Record excerpts section start
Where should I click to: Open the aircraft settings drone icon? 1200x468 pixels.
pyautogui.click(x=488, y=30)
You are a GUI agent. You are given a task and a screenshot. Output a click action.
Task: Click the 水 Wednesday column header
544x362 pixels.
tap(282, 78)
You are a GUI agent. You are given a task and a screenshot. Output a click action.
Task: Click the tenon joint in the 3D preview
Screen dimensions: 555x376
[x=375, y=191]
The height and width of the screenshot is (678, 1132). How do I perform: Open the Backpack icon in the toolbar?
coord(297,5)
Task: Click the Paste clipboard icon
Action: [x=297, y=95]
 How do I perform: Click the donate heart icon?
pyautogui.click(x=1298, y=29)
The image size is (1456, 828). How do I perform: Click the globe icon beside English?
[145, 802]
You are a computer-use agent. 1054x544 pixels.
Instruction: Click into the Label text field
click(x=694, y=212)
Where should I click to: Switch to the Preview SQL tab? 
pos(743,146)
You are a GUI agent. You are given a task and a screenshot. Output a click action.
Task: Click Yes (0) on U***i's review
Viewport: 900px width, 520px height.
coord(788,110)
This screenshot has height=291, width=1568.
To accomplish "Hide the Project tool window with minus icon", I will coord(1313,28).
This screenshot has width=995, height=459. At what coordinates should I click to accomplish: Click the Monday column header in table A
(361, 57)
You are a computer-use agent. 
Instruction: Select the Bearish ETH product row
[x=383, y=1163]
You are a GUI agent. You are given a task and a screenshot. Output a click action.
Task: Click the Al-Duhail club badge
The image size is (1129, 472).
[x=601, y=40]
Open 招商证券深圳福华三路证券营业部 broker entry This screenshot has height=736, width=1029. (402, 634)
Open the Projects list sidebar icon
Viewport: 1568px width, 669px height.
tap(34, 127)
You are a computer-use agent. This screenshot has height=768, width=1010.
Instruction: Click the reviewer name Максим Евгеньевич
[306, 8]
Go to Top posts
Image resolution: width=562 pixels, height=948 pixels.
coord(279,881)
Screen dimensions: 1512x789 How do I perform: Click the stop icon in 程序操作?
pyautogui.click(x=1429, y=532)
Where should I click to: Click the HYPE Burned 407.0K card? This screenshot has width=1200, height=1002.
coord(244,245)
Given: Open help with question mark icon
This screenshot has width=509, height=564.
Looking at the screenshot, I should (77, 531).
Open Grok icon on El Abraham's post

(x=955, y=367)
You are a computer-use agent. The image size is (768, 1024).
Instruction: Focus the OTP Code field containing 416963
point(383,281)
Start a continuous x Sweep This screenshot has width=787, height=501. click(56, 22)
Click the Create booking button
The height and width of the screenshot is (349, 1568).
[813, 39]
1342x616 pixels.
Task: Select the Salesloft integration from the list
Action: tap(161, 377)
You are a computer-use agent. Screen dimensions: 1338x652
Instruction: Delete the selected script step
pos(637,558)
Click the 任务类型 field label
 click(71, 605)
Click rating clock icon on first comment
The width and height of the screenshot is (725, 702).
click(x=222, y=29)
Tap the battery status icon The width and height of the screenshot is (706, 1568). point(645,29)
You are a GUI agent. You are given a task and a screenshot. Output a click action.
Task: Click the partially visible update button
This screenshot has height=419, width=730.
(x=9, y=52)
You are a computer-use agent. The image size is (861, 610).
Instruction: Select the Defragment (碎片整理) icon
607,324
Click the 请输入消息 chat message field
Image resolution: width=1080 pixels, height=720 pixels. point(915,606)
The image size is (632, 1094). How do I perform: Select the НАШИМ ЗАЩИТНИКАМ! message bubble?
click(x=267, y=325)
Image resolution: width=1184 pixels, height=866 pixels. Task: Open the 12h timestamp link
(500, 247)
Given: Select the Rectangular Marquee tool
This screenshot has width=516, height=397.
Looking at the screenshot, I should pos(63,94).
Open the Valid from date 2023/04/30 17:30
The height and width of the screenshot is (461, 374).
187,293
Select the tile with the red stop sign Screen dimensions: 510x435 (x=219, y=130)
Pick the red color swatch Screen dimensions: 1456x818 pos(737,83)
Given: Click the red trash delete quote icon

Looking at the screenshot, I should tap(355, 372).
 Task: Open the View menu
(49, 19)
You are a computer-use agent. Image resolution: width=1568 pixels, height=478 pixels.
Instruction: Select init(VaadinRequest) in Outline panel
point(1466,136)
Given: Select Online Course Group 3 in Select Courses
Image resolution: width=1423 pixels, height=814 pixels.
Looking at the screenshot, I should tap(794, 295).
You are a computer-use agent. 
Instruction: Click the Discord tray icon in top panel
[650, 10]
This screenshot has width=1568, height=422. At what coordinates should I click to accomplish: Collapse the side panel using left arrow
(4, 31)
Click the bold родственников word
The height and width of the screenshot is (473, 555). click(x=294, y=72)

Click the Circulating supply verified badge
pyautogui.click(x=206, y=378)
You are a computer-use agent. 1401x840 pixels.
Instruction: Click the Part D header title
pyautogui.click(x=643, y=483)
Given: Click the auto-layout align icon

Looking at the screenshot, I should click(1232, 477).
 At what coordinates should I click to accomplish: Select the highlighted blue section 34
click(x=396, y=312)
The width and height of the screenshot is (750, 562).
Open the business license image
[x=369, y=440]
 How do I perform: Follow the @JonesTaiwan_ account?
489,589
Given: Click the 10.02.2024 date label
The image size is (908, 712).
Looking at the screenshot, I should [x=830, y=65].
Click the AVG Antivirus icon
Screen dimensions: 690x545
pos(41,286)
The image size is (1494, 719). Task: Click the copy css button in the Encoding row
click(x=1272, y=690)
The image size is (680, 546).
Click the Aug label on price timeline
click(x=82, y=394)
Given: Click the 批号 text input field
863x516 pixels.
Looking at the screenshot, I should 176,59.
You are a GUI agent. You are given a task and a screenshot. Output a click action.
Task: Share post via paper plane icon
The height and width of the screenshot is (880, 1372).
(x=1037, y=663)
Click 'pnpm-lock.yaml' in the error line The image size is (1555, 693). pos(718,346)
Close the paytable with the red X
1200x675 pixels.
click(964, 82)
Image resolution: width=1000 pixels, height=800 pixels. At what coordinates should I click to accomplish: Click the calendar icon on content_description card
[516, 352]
Record excerpts section end
_To do_.
In the records above, the line with "Where should I click to: Click" marks the start and the line with "You are a computer-use agent. Screen" marks the end; copy that stretch exactly, both lines included, and nothing else.

_Answer space_.
Where should I click to: Click the HYPE Burned 407.0K card? This screenshot has width=1200, height=1002.
coord(244,245)
Given: Open help with question mark icon
This screenshot has width=509, height=564.
Looking at the screenshot, I should (77, 531).
Open Grok icon on El Abraham's post

(x=955, y=367)
You are a computer-use agent. The image size is (768, 1024).
Instruction: Focus the OTP Code field containing 416963
point(383,281)
Start a continuous x Sweep This screenshot has width=787, height=501. click(56, 22)
Click the Create booking button
The height and width of the screenshot is (349, 1568).
[813, 39]
1342x616 pixels.
Task: Select the Salesloft integration from the list
Action: tap(161, 377)
You are a computer-use agent. Screen dimensions: 1338x652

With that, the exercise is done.